Diciamo che ho contribuito a cambiare una certa mentalità, grazie al fatto che ero una ragazza normale, così come oggi sono una “diversamente giovane” normale. Non avevo un fisico particolarmente prestante, ma attraverso l’allenamento muscolare e mentale sono riuscita ad ottenere ottimi risultati. Per fare un paragone col tennis, la Paolini di per sé non avrebbe una particolare prestanza, ma riesce lo stesso ad essere al top. Non è lo stereotipo della giocatrice di tennis, così come io non lo ero per il nuoto.
Quindi conta più l’allenamento della predisposizione fisica?
Beh, no, più che l’allenamento la differenza la fa la testa, la predisposizione mentale. Poi importante è la capacità degli allenatori di capire quali sono le caratteristiche e le qualità del singolo atleta e quindi applicare una comunicazione e dei programmi adeguati al soggetto che si ha davanti, che ne esaltino le doti, e non degli schemi genericamente preordinati. Ogni individuo è diverso. Nel caso del nuoto, ad esempio, ogni atleta ha una sua idrodinamicità che va capita bene per ottenere buoni risultati.
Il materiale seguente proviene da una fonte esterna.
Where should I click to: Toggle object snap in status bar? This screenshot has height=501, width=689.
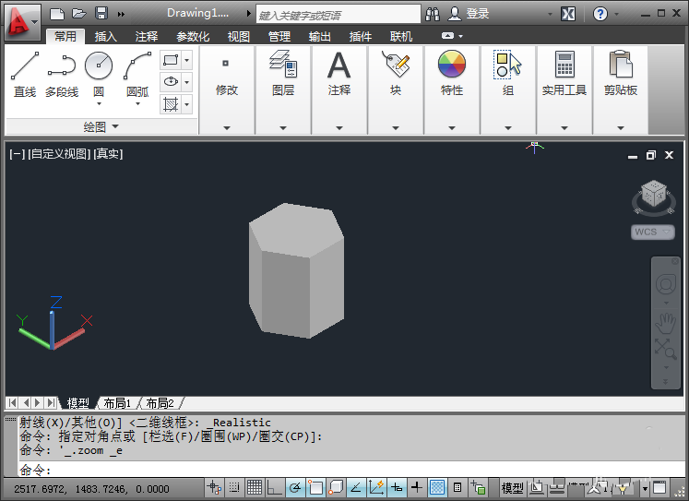point(315,488)
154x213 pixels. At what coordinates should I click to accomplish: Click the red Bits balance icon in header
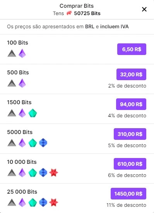[69, 13]
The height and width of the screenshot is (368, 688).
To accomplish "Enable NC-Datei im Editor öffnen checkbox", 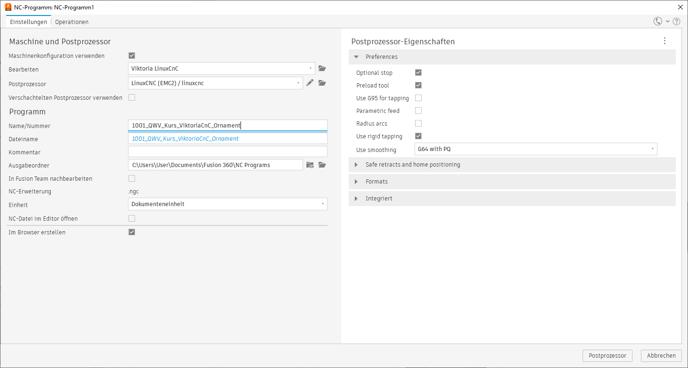I will click(x=132, y=218).
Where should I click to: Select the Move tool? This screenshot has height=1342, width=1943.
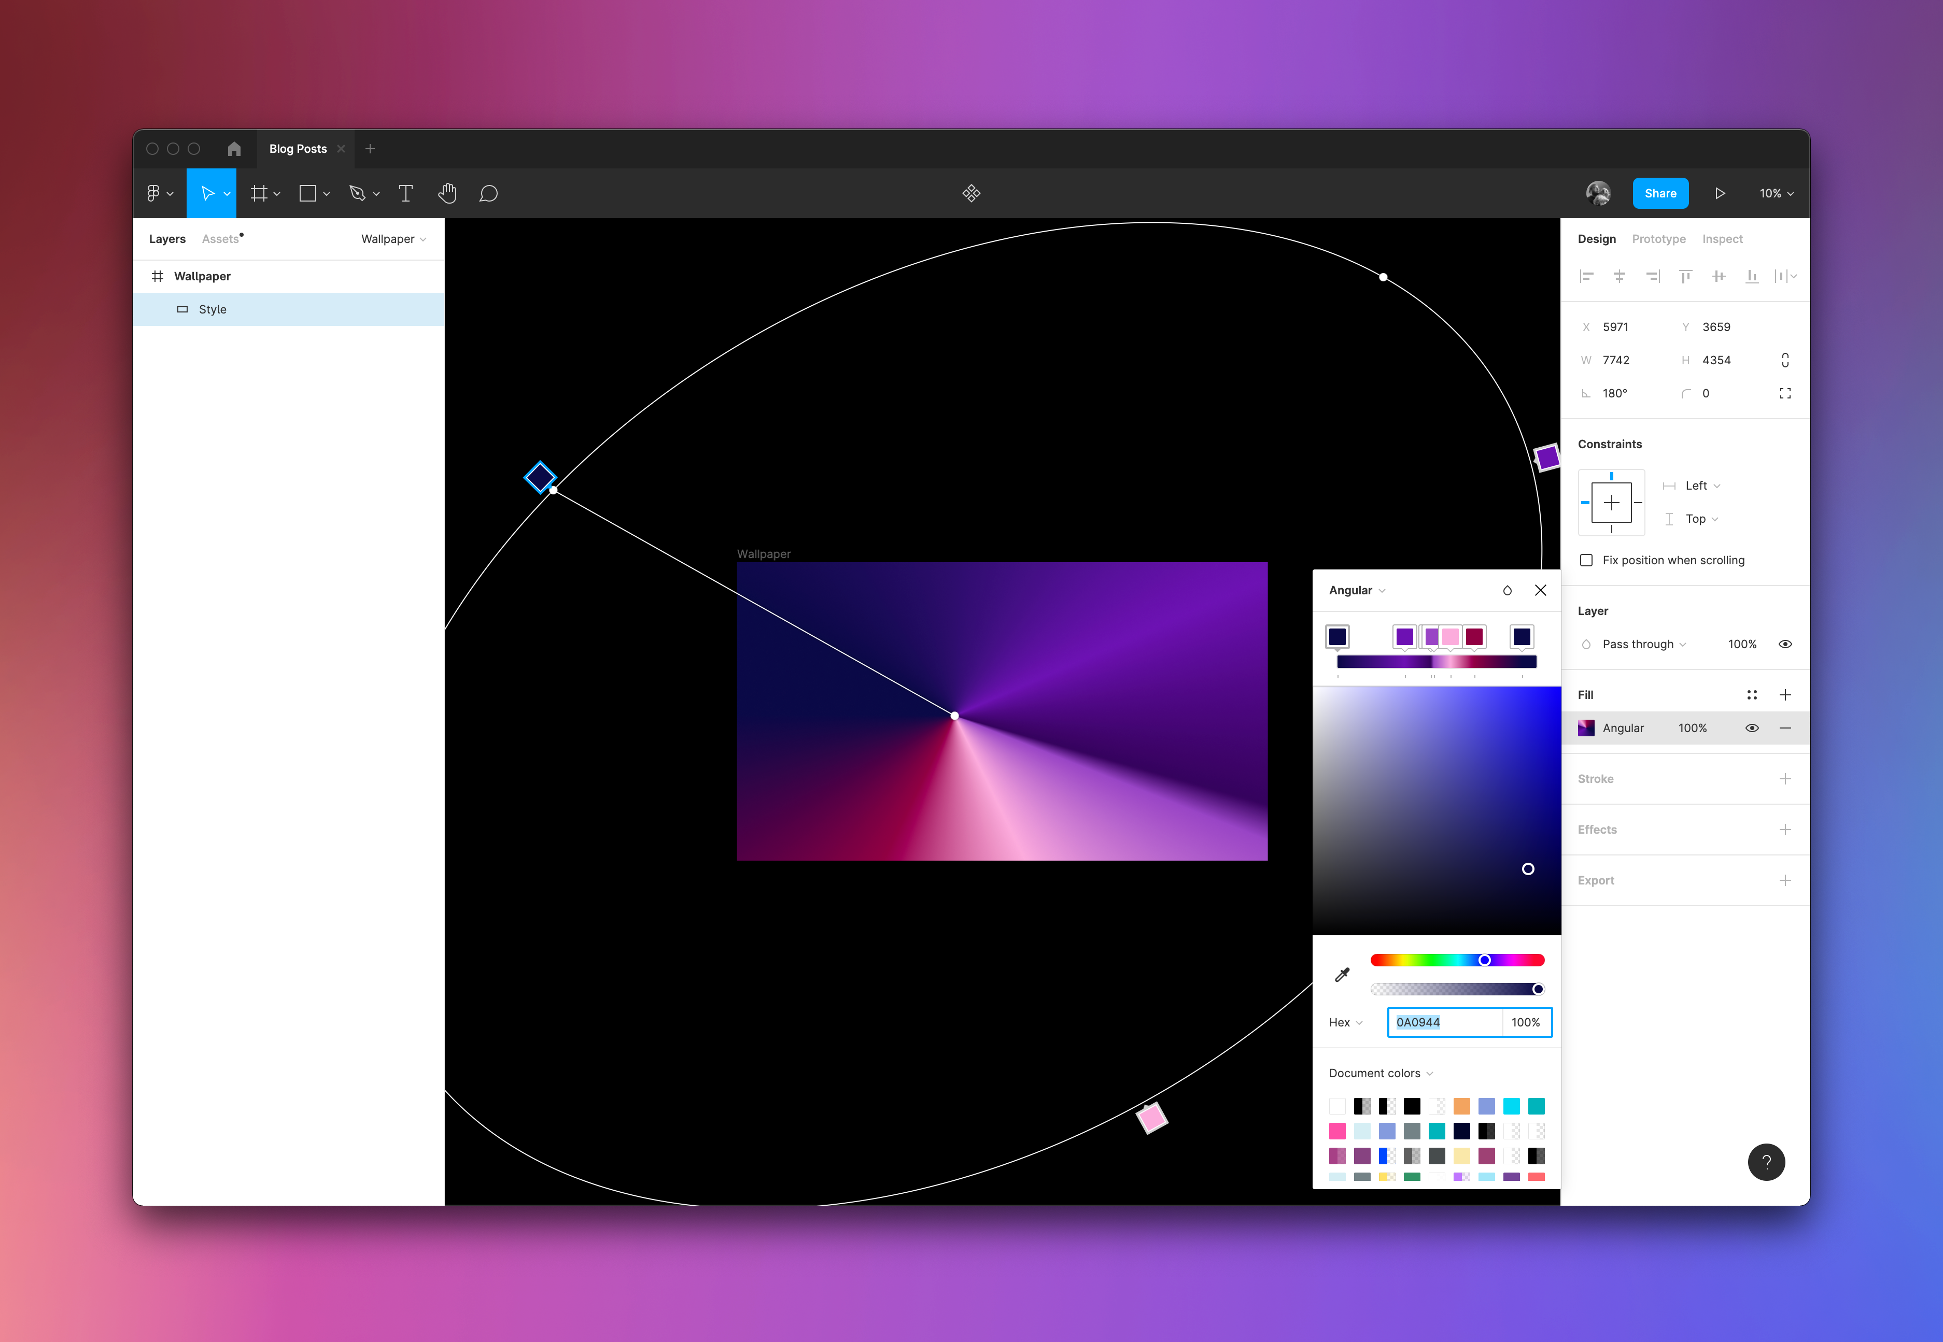pos(210,193)
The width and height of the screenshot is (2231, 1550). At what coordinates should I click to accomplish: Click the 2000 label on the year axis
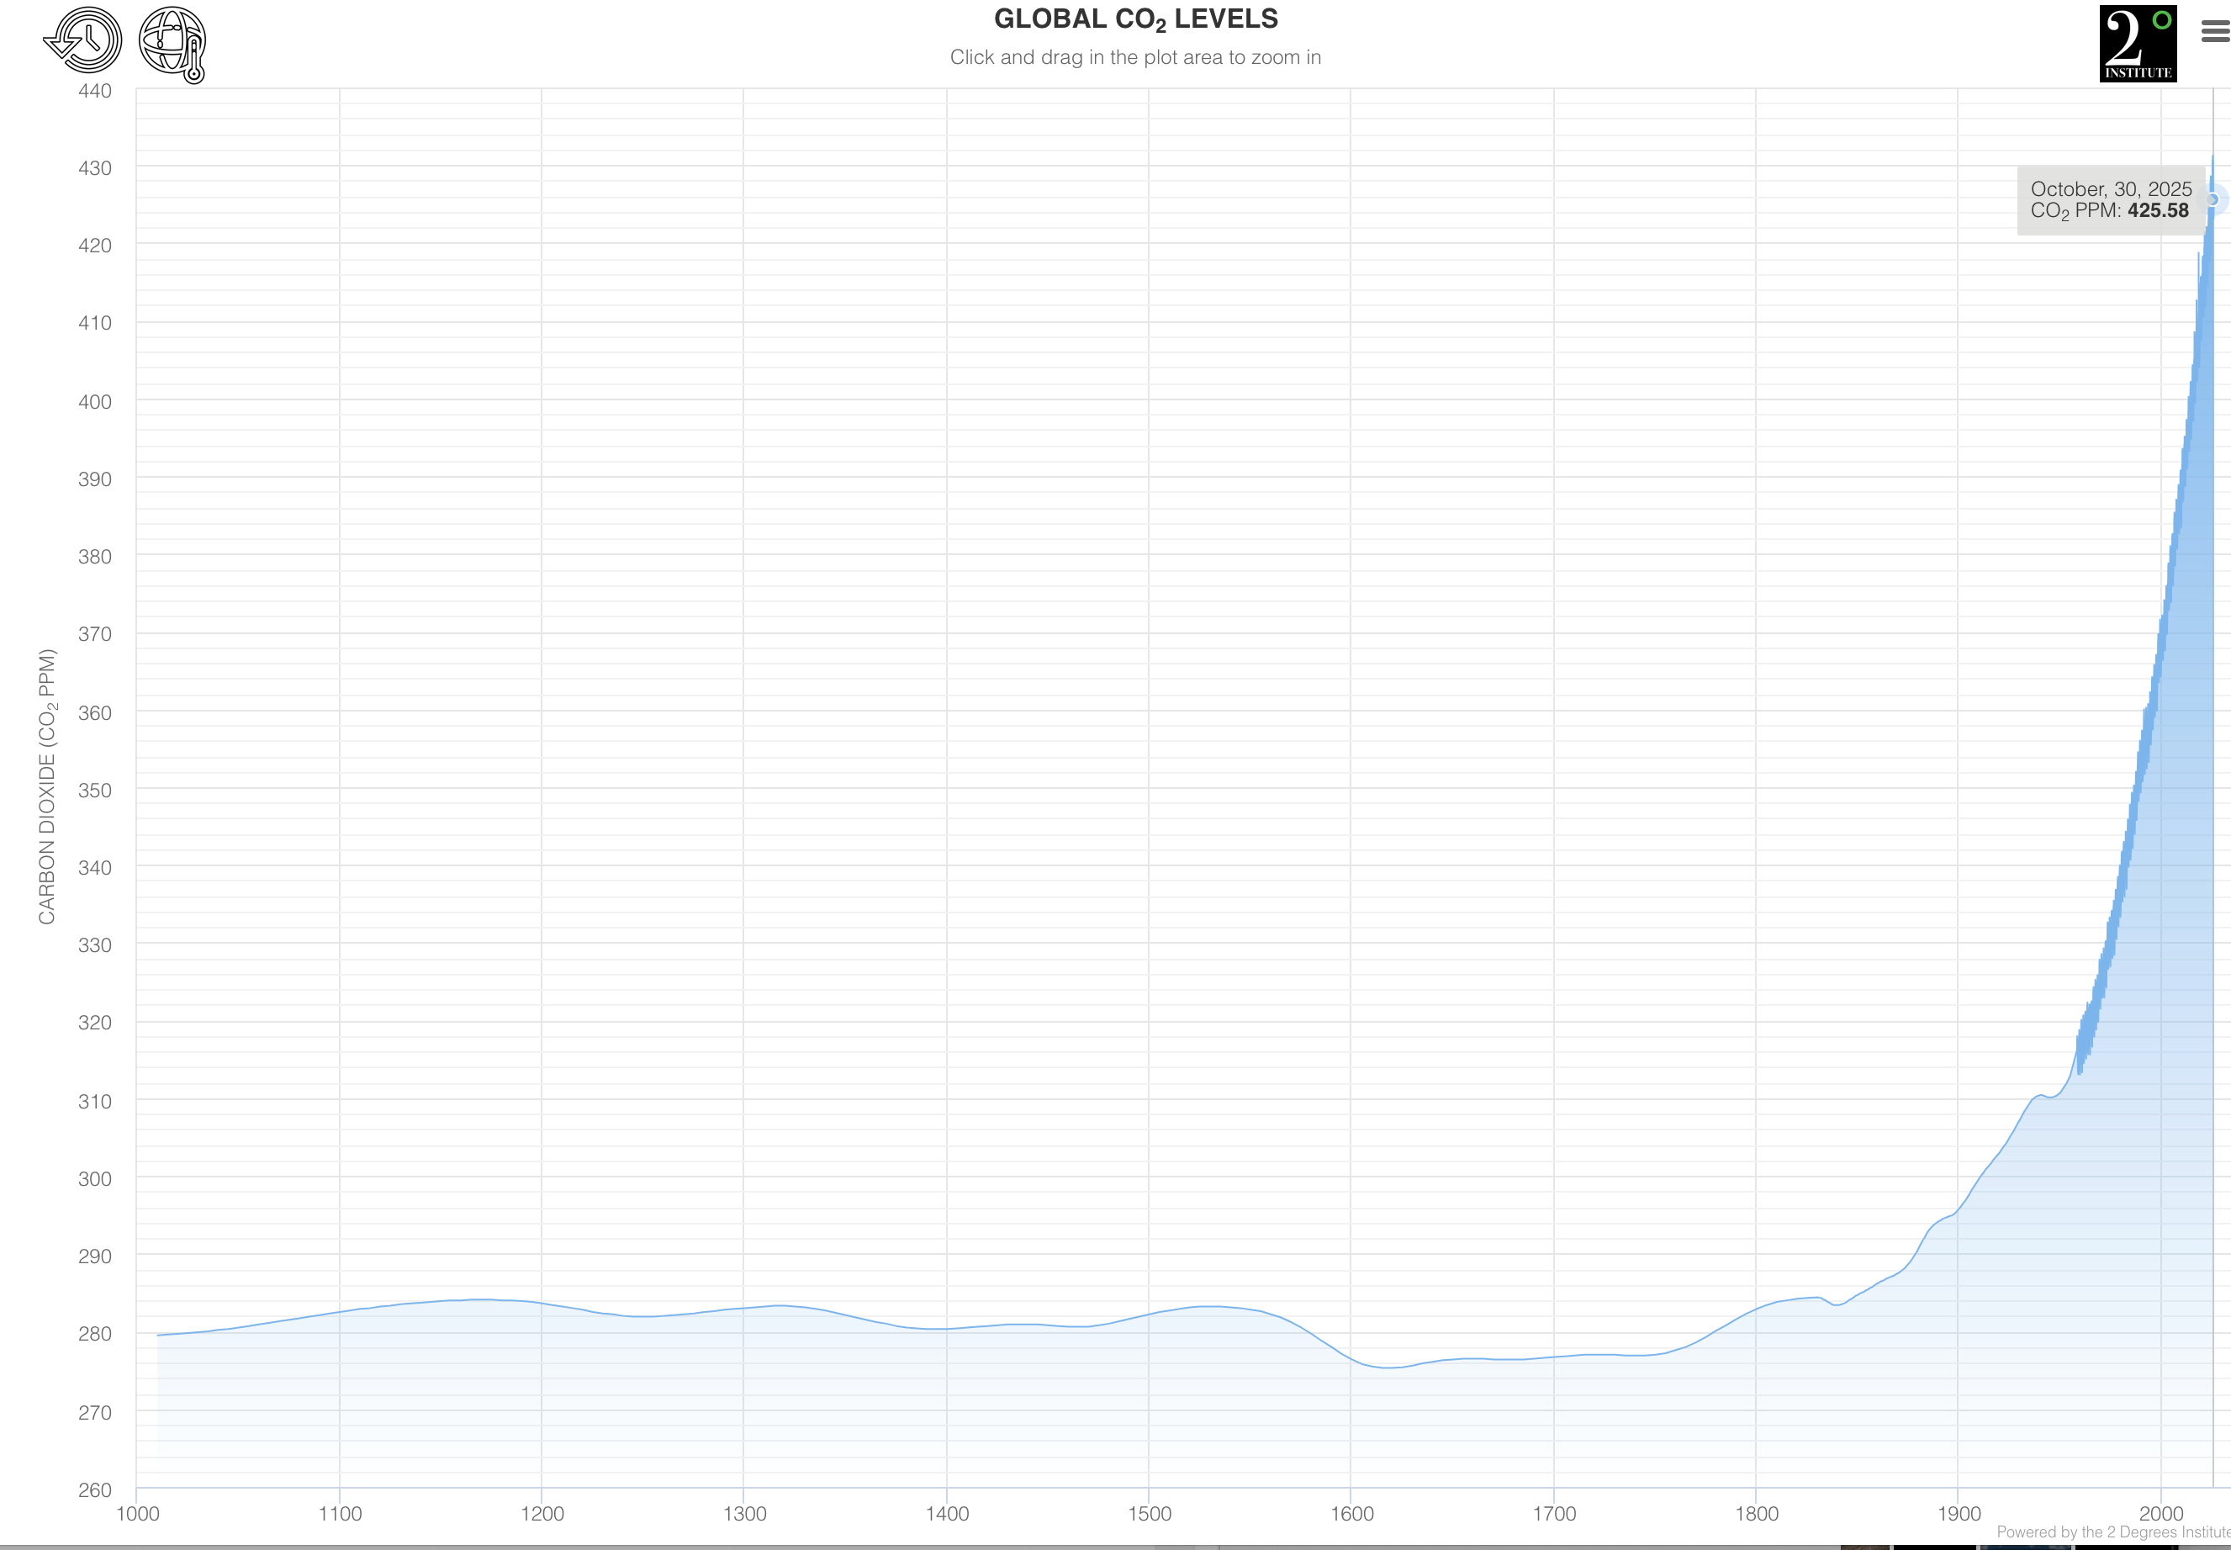coord(2160,1513)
Nel suo caso un grande e storico allenatore nel nuoto è stato Bubi Dennerlein, scomparso di recente. È stato un innovatore?
Sì, lui è un esempio antesignano. È stato un tecnico che ha sempre adeguato l’atteggiamento psicologico e comunicativo, il tipo di allenamento al soggetto, non generalizzando. In quegli anni andava molto la ‘muscolarizzazione’, negli americani, nei russi, nei tedeschi dell’est. Lui aveva capito, invece, che il mio fisico era estremamente leggero e quindi ha adottato dei programmi di allenamento adatti al mio fisico e alla mia testa.
Che cosa ricorda dell’esperienza olimpica, situazione in cui ci si scontra con avversari di punta? Si riesce anche a diventare amici?
Quando affrontai la prima Olimpiade, giovanissima, ero incosciente di che cosa fosse, pensavo di essere in un grande parco giochi. Poi la seconda è stata vissuta con più consapevolezza e molte delle mie avversarie sono diventate mie amiche, soprattutto le tedesche dell’est, verso le quali ho una grande stima. Erano vittime non colpevoli di un sistema (doping di Stato, ndr) e chi richiede indietro le medaglie non ha un minimo di coscienza. Loro sono state utilizzate al servizio della ragion di Stato, con conseguenze anche molto gravi. La gara crea un antagonismo, ma anche delle forti complicità. Quando ho battuto il record del mondo degli 800 stile libero, la prima che venne a congratularsi con me fu l’americana Keena Rothammer, che deteneva il record, e mi disse: “Qualcuna doveva battermi e sono contenta che sia stata tu”.
Nello sport di oggi, sempre più spettacolarizzato, ci sono queste emozioni?
Sì, lo spirito dell’atletismo è ancora questo. È lo spirito di chi veste la maglia azzurra. Io mi onoro di essere presidente dell’Associazione Nazionale Olimpici Azzurri, con la quale cerchiamo di trasmettere ai giovani questo messaggio. La rete dello sport porta con sé valori che rimangono dentro per sempre e per questo è il più grande network valoriale al mondo.
Possiamo dire che il valore del rispetto deve essere e rimanere alla base di ogni sport?
Direi di sì, già la tregua olimpica porta con sé questo valore fondamentale: non può esserci competizione agonistica se non c’è pace. L’attività agonistica va oltre tutte le logiche, compresa quella politica, ma purtroppo oggi proprio la politica ha attenuato questa funzione importantissima. Pensate che la Russia ha invaso l’Ucraina nel febbraio 2022, proprio nel giorno dell’inaugurazione delle Olimpiadi invernali. Lo sport è rispetto, a livello interpersonale e a livello globale.